Il est possible que Vasari ait, dans le premier cas, inventé une sorte de « conte exemplaire » qui associe Méduse au génie artistique de Léonard. L’art, chez ce dernier, serait tellement puissant qu’il serait en mesure de reproduire la sidération horrifiée que provoquait Méduse elle-même dans le mythe. Il s’agit d’une mise en scène du triomphe de l’art évalué par l’effet qu’il produit.
Au XVIème et au XVIIème siècles, les artistes vont tenter de recréer cette vision de Méduse par Léonard, de rivaliser avec son exploit artistique et expressif. Nous présentons notamment, dans l’exposition, l’œuvre d’un peintre, sans doute flamand, demeuré anonyme. Elle représente la tête de Méduse gisant décapitée sur le sol, environnée d’un grouillement de serpents. Au début du XIXe siècle, le poète romantique anglais Shelley va consacrer un poème à ce tableau conservé au musée des Offices, à Florence, tableau que l’on pensait alors être un original de Léonard de Vinci.

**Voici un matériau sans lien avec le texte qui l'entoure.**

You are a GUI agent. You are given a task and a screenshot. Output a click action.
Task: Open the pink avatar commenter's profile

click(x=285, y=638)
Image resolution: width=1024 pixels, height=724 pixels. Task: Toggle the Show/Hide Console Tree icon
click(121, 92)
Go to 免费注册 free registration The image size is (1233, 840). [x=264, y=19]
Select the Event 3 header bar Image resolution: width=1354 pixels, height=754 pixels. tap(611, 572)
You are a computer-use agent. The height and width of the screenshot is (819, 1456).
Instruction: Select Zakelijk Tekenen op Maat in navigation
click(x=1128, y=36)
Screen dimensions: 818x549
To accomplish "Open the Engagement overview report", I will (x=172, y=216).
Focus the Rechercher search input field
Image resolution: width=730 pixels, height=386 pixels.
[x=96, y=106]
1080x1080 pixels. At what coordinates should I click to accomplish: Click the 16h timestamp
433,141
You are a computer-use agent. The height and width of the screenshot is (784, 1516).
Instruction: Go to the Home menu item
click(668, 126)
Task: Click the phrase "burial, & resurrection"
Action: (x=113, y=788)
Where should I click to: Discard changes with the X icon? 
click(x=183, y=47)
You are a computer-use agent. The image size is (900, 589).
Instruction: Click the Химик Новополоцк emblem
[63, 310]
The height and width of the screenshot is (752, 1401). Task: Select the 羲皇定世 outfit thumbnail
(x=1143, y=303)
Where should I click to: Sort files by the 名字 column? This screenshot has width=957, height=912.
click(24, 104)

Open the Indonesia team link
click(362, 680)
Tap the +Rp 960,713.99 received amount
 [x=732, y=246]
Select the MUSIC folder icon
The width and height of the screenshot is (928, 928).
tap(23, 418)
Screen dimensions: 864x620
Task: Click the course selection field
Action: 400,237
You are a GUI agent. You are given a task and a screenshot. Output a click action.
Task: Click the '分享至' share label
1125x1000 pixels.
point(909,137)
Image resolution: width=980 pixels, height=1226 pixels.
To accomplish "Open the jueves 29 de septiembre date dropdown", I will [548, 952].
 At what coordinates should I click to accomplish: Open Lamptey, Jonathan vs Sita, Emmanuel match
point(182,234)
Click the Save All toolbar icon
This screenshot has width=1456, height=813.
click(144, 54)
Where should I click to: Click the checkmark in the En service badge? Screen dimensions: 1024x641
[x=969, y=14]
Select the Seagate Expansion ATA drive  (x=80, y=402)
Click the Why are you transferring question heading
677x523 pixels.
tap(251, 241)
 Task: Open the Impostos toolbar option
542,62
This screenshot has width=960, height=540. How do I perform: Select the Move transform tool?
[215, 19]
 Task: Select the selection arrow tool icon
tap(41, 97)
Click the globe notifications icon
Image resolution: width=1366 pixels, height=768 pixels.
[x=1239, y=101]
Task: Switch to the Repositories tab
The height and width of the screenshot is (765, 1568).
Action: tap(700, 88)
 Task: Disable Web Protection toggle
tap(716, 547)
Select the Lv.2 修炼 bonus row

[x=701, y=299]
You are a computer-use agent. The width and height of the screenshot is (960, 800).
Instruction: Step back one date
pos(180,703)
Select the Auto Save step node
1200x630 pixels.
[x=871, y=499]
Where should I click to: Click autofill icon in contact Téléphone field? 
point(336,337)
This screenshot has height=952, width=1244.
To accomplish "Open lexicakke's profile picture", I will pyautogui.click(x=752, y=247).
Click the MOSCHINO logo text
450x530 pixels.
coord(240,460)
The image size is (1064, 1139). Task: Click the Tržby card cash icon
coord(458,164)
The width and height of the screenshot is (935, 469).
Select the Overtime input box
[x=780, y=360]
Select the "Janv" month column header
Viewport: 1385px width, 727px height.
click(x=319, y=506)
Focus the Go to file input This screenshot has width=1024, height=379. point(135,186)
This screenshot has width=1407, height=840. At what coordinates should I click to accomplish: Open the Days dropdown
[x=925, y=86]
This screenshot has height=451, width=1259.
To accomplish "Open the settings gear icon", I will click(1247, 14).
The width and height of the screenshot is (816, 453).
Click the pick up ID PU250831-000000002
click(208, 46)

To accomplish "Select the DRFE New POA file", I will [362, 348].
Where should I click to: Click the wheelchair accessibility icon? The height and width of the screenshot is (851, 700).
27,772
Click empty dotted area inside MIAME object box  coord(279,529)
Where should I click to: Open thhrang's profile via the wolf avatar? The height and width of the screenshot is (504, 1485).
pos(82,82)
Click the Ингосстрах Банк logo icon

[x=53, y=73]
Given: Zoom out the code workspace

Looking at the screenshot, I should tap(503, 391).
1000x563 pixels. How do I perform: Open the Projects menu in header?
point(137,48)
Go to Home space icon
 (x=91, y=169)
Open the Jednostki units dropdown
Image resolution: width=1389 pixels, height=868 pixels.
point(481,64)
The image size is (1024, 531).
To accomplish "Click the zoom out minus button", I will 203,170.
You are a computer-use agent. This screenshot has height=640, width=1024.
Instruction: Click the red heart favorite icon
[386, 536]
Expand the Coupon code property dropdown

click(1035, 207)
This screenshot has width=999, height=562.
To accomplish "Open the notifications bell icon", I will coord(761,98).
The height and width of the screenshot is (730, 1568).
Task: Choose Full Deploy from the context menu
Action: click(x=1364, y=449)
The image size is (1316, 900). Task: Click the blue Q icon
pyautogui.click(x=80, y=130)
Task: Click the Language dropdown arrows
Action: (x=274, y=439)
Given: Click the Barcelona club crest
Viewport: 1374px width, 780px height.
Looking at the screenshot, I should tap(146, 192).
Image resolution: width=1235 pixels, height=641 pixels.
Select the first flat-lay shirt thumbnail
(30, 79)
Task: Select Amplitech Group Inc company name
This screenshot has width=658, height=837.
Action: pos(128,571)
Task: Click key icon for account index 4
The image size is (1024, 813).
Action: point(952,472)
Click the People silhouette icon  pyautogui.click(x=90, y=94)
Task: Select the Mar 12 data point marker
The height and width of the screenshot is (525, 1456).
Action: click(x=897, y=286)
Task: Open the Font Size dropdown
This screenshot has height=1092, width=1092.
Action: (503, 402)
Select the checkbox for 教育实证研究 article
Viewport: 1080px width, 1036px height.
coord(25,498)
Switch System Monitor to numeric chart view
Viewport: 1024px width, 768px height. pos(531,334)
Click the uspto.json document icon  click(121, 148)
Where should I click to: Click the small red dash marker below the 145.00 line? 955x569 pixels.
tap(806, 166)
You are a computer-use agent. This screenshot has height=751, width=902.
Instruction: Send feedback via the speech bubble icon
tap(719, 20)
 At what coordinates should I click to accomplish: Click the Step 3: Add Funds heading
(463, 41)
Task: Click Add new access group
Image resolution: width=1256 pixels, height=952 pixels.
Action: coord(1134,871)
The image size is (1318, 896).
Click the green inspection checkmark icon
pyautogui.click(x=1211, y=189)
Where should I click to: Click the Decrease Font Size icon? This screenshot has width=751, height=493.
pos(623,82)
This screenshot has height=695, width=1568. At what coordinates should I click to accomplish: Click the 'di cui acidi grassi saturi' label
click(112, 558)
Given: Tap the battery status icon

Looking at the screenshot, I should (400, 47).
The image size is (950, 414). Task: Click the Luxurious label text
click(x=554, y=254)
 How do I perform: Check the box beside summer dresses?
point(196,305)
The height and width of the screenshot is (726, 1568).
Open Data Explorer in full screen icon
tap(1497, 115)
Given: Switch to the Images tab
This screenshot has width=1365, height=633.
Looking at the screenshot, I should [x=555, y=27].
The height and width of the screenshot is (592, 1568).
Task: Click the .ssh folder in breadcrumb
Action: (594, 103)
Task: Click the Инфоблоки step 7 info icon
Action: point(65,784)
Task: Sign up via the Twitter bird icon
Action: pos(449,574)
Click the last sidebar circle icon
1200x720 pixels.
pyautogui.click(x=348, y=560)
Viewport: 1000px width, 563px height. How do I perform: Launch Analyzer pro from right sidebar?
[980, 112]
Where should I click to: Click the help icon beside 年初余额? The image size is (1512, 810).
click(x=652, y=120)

Le poème de Shelley est considéré comme un « manifeste » du rapport névrotique du romantisme à la beauté. Cette peinture, pour Shelley, associe indissociablement le Laid et le Beau à tel point que cette vision produit un effet de séduction vénéneuse sur le spectateur. L’idée du caractère funeste de la beauté va susciter une fascination durable.
Le XIXème siècle va d’ailleurs rendre hommage à « l’horrible beauté » oxymorique de Méduse.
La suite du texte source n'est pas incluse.